Wisdom is a shelter as money is a shelter, but the advantage of knowledge is this: that wisdom preserves the life of its possessor. — Ecclesiastes 7:12
As my company book closes for the month, it is also the time of the year for me this day to review about life- June has been my most stressful month where my brain usually launched into overdrive and my soul seems trapped in an undercurrent of discontentment:
I cannot count the number of gripes I grumbled and the many complaints I mumbled;
the mistakes I fumbled and the fall I tumbled;
much less to track the sins that had me crumbled and the pride that called me to be humble.
June is the month to account for the state of my finances, whether healthy or unhealthy: my brain crunches numbers each night long after I am supposed to be asleep, accelerating my pulse. Issues at work jab me from the right, shove me from behind and punch me square in the nose. As the adage goes, it never rains but pour!
In our rapidly volatile and uncertain present-day economy, money matters and work can drastically elevate our stress. And the double whammy of living in a consumerism culture where instant gratification is celebrated, mankind of the fallen nature categorically do not like to wait: We want instant gratification; we want life’s knottiest dilemmas to be dissolved immediately; we want everything chop-chop.

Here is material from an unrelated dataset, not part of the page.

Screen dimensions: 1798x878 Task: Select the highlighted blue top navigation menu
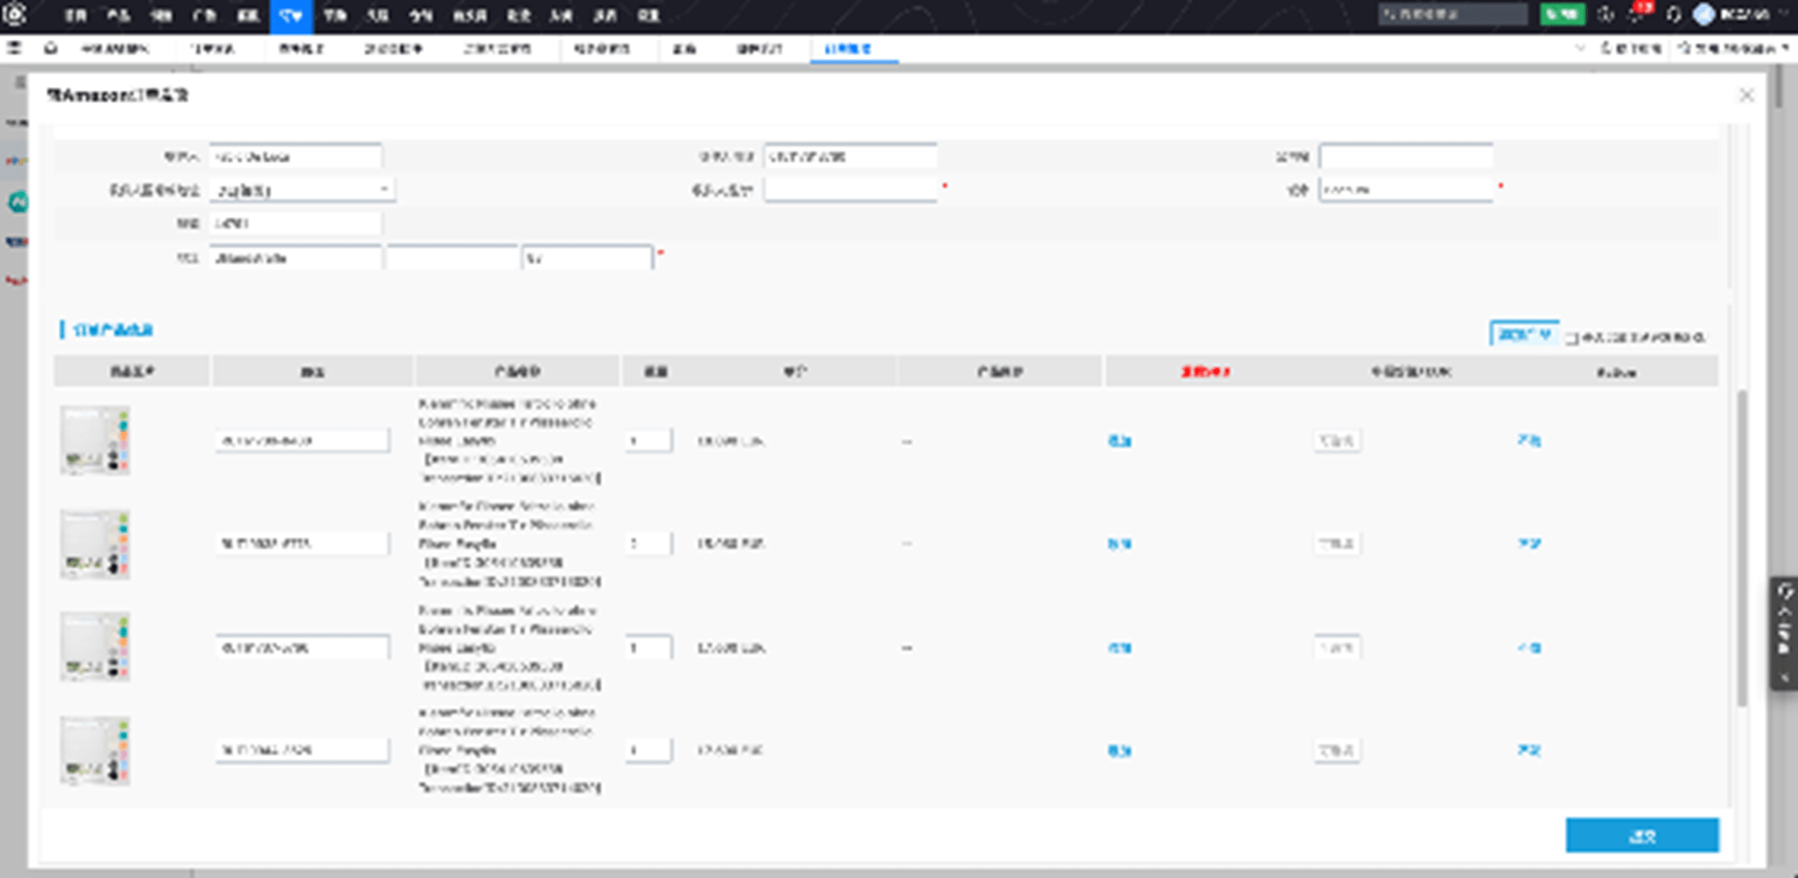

I guess I am sane, for I am not alone…
During such challenging times, when my strength wanes and peace eludes me, the thoughts of I-don’t-know-what-is-the-heck-I-am-doing assailed me relentlessly with discontentment gnawing at me ferociously. Temptations of calling quits or running away beckoning… I got real last Monday, coming to terms with my inner struggle, my Spirit started singing away Don’s Moen’s song, “Take Me Deeper”,
‘There is a longing only You can fill,
A raging tempest only You can still…
My soul is thirsty Lord
To know You as I am known
Be in Your Presence
Indeed, there was a very deep yearning I had not felt from time immemorial. My soul has been very parched as I got distracted by the cares of this world… And I can’t seem to hear God very much recently, but I knew my spiritual antenna isn’t working well. Interestingly, past online devotionals touched on money matters. And God spoke with a Rhema word, “Continual”:
His continual Presence will be my comfort and strength;
His continual Guidance will direct my every steps;
His continual Infilling of the Holy Spirit will empower me;
His continual Protection will be a canopy over me wherever I am;
His continual Healing will be a living testimony of His Power over my weaknesses;
His continual Faithfulness will be reminders of His never failing Love;
His continual Forgiveness bears the hallmark of His Grace;
His continual Provisions are wrapped in blessings, big or small, each day.
I am very thankful God rein me in. Since I can’t change my circumstances nor ignore my emotions, it takes greater wisdom (since we are more inclined to trusting our own “smart aleckness” and relying on our own strength) in knowing who is the Ultimate safety net to fall back on, and trusting God to bring us through.
The reward for perseverance is – God is faithful- I have received much surprises this week that made nice birthday presents today. I am learning to be grateful for the big and small alike, and count my blessings so that I can cultivate contentment.